Bien que les employeurs flamands soient majoritaires en nombre (55 %), les employeurs bruxellois introduisent le plus souvent le budget mobilité, si l’on parle de manière proportionnelle. En effet, 6,8 % des employeurs bruxellois proposent désormais cette option. C’est trois fois plus qu’en Flandre ou en Wallonie (toutes deux à 2,2 %). En moyenne, cela concerne seulement un employeur sur 42 (2,4 %), selon les calculs de SD Worx, qui gère la paie de près de 1,2 million de Belges auprès de 37 000 employeurs.
L’utilisation est également plus élevée dans la périphérie bruxelloise. Tant dans le Brabant flamand que dans le Brabant wallon, 4,9 % des employeurs ont introduit le budget mobilité.

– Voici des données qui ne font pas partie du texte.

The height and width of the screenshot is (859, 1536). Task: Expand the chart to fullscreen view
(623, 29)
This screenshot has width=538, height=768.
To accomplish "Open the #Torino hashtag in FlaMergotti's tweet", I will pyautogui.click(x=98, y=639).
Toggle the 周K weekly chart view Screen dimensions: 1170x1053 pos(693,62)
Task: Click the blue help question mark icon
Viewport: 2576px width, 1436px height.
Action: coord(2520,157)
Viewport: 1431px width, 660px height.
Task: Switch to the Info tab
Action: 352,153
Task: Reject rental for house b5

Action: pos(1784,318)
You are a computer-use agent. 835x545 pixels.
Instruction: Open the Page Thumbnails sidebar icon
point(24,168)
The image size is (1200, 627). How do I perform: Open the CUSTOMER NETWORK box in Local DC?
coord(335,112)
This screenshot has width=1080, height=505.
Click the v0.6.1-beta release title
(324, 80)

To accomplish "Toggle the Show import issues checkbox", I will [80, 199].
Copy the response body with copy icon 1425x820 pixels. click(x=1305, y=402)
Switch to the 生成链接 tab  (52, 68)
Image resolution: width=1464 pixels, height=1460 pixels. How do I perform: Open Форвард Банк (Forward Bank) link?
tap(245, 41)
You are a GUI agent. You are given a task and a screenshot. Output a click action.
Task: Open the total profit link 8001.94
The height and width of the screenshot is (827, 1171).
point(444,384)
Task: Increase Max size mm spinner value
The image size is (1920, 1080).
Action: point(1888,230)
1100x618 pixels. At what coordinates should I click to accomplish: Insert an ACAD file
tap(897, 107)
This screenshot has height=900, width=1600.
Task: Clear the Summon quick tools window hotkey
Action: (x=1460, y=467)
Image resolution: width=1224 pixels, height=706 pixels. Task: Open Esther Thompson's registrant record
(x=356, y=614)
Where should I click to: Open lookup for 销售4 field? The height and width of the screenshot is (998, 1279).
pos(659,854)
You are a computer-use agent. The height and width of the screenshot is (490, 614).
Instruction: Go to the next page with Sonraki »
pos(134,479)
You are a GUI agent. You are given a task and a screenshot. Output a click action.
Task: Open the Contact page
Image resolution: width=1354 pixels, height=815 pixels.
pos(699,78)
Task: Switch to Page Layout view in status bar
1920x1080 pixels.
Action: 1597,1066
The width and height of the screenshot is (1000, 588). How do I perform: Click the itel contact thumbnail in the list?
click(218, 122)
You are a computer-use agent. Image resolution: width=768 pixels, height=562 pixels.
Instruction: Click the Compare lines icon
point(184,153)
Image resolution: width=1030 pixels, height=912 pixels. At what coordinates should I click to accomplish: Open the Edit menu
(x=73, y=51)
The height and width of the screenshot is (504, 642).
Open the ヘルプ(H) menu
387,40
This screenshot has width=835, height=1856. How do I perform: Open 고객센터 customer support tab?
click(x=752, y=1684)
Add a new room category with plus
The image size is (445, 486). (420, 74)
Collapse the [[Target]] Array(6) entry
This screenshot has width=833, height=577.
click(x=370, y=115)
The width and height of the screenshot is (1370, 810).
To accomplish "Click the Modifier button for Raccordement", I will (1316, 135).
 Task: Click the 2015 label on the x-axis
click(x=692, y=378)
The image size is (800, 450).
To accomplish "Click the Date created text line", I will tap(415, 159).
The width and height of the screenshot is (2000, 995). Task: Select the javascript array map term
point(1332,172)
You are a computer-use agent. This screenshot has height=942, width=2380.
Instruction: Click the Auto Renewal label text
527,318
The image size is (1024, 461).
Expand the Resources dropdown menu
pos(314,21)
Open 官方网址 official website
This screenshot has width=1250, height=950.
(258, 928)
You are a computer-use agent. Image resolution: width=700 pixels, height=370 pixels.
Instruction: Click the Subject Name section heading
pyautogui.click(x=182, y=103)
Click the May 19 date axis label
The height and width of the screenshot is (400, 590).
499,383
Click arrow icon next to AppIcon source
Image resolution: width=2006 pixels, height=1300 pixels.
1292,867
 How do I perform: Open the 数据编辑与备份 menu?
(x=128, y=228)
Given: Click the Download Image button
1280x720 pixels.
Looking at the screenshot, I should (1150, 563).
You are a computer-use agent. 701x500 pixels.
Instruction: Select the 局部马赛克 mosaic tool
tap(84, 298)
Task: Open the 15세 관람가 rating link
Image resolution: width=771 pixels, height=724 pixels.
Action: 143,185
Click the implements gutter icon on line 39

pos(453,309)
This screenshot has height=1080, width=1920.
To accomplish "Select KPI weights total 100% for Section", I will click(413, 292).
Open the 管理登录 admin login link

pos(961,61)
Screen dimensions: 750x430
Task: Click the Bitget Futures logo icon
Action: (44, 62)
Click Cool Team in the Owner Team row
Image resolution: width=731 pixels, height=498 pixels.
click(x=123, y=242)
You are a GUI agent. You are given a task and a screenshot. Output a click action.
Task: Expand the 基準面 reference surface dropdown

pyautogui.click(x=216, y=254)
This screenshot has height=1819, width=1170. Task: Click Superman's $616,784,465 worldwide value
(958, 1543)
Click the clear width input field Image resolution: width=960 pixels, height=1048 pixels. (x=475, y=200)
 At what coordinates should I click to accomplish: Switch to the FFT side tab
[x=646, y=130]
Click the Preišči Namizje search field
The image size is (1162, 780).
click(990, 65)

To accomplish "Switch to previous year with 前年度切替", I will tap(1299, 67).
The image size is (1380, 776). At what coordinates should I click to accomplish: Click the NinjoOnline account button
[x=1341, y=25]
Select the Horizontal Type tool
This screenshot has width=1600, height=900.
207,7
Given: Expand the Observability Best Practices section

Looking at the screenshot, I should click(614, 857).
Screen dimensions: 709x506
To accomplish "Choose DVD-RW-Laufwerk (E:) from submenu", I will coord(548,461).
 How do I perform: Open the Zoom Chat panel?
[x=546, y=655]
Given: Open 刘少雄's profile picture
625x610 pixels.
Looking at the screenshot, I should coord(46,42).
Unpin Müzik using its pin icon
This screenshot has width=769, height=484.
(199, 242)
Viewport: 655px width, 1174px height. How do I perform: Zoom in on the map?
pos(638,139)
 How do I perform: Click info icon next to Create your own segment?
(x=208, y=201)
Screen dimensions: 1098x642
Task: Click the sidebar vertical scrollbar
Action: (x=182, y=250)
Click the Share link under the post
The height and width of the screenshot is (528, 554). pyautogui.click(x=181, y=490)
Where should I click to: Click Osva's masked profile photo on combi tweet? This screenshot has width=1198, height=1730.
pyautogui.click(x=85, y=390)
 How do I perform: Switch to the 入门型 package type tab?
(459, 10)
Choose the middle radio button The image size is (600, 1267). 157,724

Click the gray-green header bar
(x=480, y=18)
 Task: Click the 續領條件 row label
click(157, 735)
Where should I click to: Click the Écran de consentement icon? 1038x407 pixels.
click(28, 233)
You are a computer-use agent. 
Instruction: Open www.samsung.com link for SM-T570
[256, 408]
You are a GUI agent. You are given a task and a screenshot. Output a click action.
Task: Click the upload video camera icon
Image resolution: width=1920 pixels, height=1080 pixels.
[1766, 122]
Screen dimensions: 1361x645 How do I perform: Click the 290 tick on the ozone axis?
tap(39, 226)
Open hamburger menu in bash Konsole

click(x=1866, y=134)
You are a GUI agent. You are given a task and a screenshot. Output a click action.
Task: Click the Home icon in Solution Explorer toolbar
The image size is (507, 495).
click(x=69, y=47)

« À partir du 1er janvier 2027, les employeurs comptant au moins 50 travailleurs devront proposer cette option de manière obligatoire. Un an plus tard, ce sera également le cas des entreprises à partir de 15 travailleurs. Le travailleur décide lui-même s’il y adhère ou non. Pour certaines fonctions, une voiture électrique pourra être imposée, notamment en cas de visites fréquentes chez les clients », explique Ayoub Lamrini, Conseiller juridique chez SD Worx.